Die amerikanische Psychologin Carol Gilligan wurde 1936 als Tochter einer Anwältin und eines Schullehrers geboren. Obwohl sie einen Bachelor in englischer Literatur absolvierte, folgte ein Master in klinischer Psychologie und eine Promotion in Sozialpsychologie. Gilligan begann ihre Karriere 1967 in Harvard und unterrichtete an der Seite von Erik Erikson, einem der bekanntesten Entwicklungspsychologen.
Carol Gilligan ist vor allem für ihre Arbeit zur moralischen Entwicklung von Mädchen und Frauen bekannt. Auf der Grundlage von Interviews mit Frauen, die sich für eine Abtreibung entschieden, und Männern, die erwägten, im Vietnamkrieg zu kämpfen, entwickelte Gilligan eine Theorie darüber, wie sich die moralische Entwicklung von Frauen von denen von Männern unterschied. Ihre Theorien wurden in ihrem 1982 erschienenen Buch In a Different Voice: Psychological Theory and Women’s Development veröffentlicht.
Gilligans Theorie der moralischen Entwicklung bei Frauen und Mädchen bestand aus drei Ebenen. Auf der ersten Ebene basiert moralisches Denken ausschließlich auf dem, was für einen selbst am besten ist. Ein Mädchen oder eine Frau in der zweiten Stufe trifft dagegen Entscheidungen auf der Grundlage von Güte und Selbstaufopferung. Gilligan hielt die dritte und raffinierteste Stufe weiblicher moralischer Überlegungen fest, die sowohl Wahrheit als auch Selbstaufopferung schätzte; In dieser Phase sind Frauen in der Lage, Konsequenzen und die Auswirkungen ihres Handelns auf andere abzuwägen.

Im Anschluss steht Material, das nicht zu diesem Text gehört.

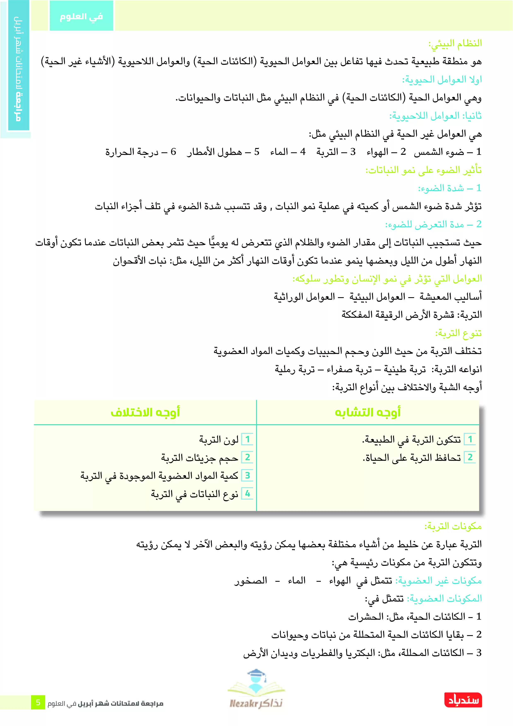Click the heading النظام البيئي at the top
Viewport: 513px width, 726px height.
(455, 43)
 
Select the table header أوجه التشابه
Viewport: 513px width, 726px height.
(368, 412)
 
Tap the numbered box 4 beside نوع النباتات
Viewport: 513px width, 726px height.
(247, 494)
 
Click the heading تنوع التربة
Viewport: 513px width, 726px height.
(458, 333)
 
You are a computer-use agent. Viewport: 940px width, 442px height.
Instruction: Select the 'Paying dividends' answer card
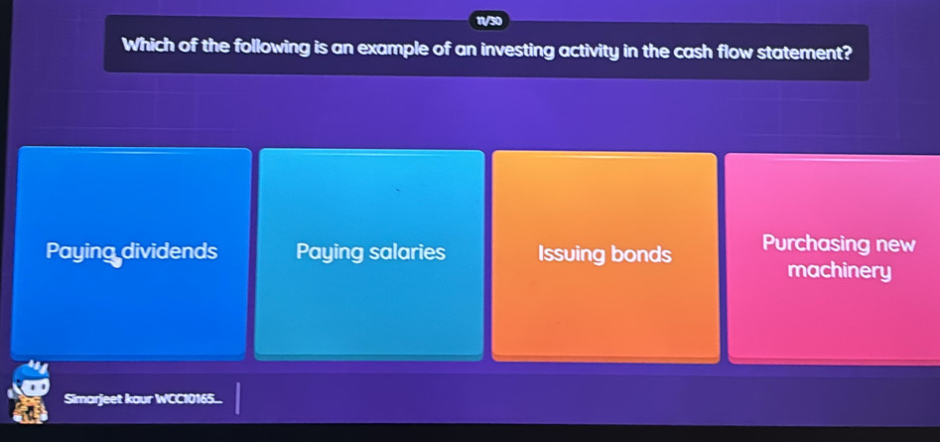(x=130, y=252)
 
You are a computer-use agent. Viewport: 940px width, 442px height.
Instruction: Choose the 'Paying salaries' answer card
(x=370, y=252)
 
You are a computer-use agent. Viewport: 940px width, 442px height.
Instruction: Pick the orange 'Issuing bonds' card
(x=604, y=254)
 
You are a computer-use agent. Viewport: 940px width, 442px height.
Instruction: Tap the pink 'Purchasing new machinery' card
(x=834, y=256)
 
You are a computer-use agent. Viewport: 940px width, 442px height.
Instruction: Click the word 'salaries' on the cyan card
(x=408, y=252)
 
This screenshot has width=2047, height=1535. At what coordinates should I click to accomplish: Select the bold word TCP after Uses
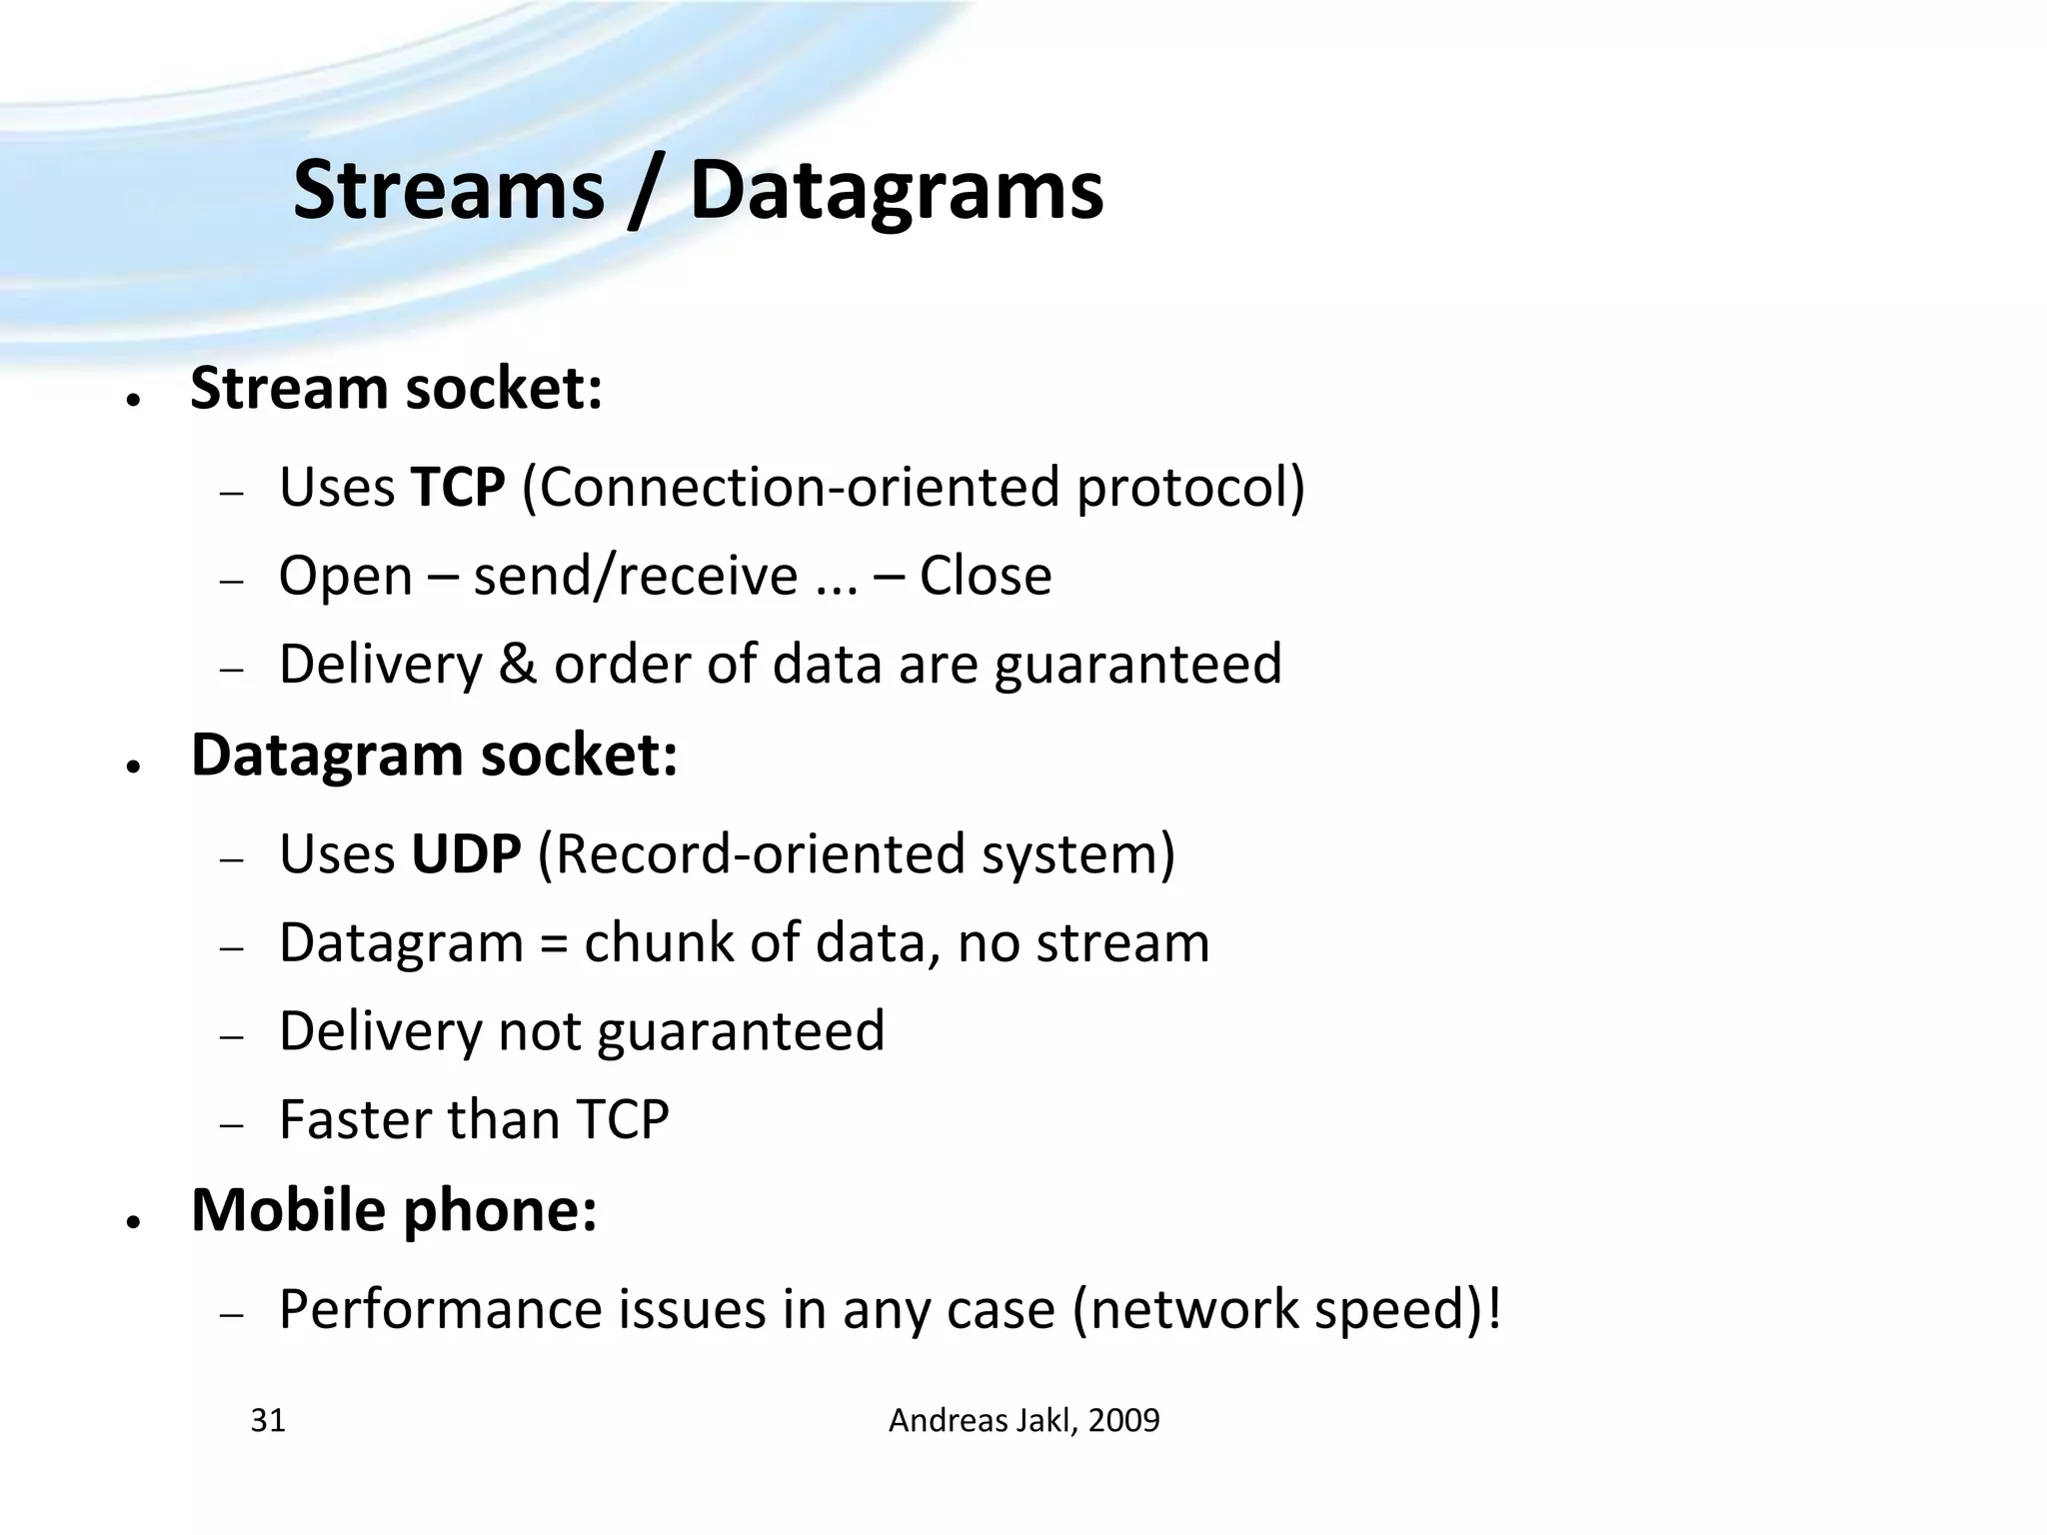(458, 488)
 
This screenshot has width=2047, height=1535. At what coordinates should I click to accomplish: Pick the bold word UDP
(466, 854)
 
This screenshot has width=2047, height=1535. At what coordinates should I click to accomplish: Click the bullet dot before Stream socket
(132, 400)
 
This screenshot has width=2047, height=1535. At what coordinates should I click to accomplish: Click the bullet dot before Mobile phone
(132, 1222)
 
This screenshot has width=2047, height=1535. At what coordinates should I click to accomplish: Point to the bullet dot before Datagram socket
(132, 767)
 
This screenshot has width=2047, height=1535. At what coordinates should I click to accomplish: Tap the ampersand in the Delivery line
(517, 664)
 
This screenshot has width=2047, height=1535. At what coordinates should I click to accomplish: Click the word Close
(985, 577)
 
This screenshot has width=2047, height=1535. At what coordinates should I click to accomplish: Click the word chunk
(659, 942)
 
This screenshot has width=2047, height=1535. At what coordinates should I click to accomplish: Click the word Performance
(441, 1309)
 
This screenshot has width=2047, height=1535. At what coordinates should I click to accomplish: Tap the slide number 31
(268, 1420)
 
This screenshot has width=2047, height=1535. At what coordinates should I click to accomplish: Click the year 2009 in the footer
(1123, 1420)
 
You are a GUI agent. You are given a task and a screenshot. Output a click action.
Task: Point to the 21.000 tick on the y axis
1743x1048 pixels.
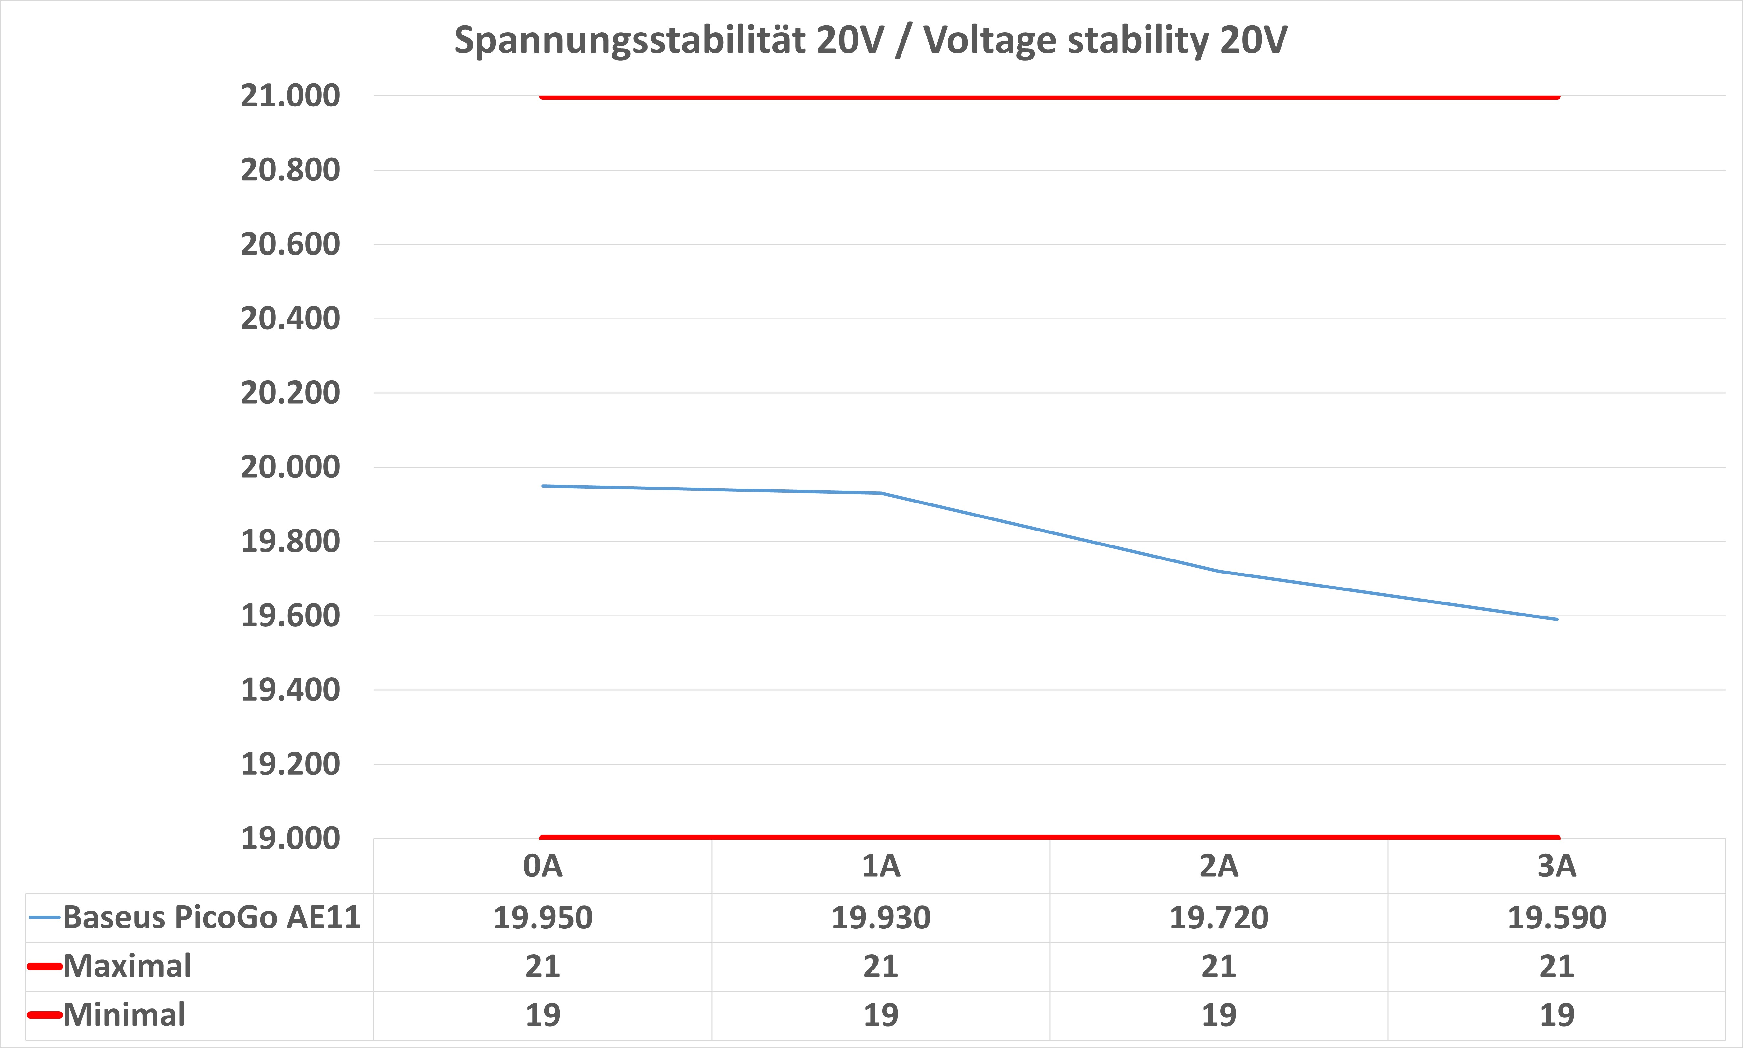pos(290,95)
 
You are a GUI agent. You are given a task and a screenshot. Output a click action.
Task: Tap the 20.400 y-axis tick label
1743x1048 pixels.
pos(290,319)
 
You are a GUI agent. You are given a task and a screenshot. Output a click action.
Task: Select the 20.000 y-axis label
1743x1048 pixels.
pos(290,467)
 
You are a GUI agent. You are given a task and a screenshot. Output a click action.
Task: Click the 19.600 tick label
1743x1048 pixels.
pos(290,616)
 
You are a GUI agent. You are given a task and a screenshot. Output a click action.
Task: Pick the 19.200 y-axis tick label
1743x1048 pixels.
pos(290,764)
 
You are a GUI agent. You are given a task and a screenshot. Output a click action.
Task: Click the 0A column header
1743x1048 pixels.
pos(543,866)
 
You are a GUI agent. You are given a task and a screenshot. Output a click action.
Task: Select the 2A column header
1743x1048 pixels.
pos(1219,866)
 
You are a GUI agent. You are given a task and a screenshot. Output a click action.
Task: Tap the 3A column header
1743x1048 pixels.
pos(1557,866)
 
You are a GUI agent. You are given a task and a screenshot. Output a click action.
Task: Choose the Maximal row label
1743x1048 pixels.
pos(127,966)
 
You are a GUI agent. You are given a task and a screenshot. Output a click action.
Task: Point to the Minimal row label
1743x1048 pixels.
pos(124,1015)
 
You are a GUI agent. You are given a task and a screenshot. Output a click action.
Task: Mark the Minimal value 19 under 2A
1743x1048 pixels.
pos(1219,1015)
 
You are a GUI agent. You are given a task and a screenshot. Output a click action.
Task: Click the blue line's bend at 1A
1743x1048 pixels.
pos(881,493)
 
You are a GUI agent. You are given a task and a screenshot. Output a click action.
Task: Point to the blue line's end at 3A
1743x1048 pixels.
pos(1557,619)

Die Stufen des moralischen Denkens von Carol Gilligan sind der von Lawrence Kohlberg vorgeschlagenen Theorie der moralischen Entwicklung sehr ähnlich. Gilligan arbeitete in den 1970er Jahren als wissenschaftlicher Mitarbeiter eng mit Kohlberg zusammen. Auf der Grundlage ihrer Arbeit mit Kohlberg entwickelte Gilligan ihre eigene Theorie darüber, wie Mädchen und Frauen moralisches Denken entwickelten. Sie argumentierte, Kohlberg habe seine Theorie ausschließlich auf Interviews mit weißen Männern und Jungen gestützt, die einigermaßen wohlhabend waren, und seine Ergebnisse auf einen relativ kleinen Prozentsatz der Bevölkerung gestützt. Daher wurden in Kohlbergs Modell Faktoren, die auf den anspruchsvollsten Ebenen des moralischen Denkens bei Frauen eine Rolle spielen, wie Wahrheit und Selbstaufopferung, als minderwertig angesehen.
Aufgrund ihrer Ansichten, dass Frauen anders waren als Männer, gilt Carol Gilligan als Begründerin des Differenzfeminismus. Der Differenzfeminismus geht davon aus, dass Frauen anders denken, fühlen und sich verhalten als Männer, aber weil Männer als Standard hochgehalten werden, wird das Normale für Frauen als minderwertig angesehen als das Normale für Männer. Kritiker argumentieren jedoch, dass Gilligans Theorie unbegründet ist und zitieren neuere Studien, die wenig oder keine Unterschiede in der Denkweise von Männern und Frauen feststellen.
Unabhängig davon, ob ihre Theorie der weiblichen moralischen Entwicklung richtig ist, hat Carol Gilligans Arbeit dazu beigetragen, die Psychologie zu ermutigen, Frauen und Mädchen in Studien und Theorien einzubeziehen.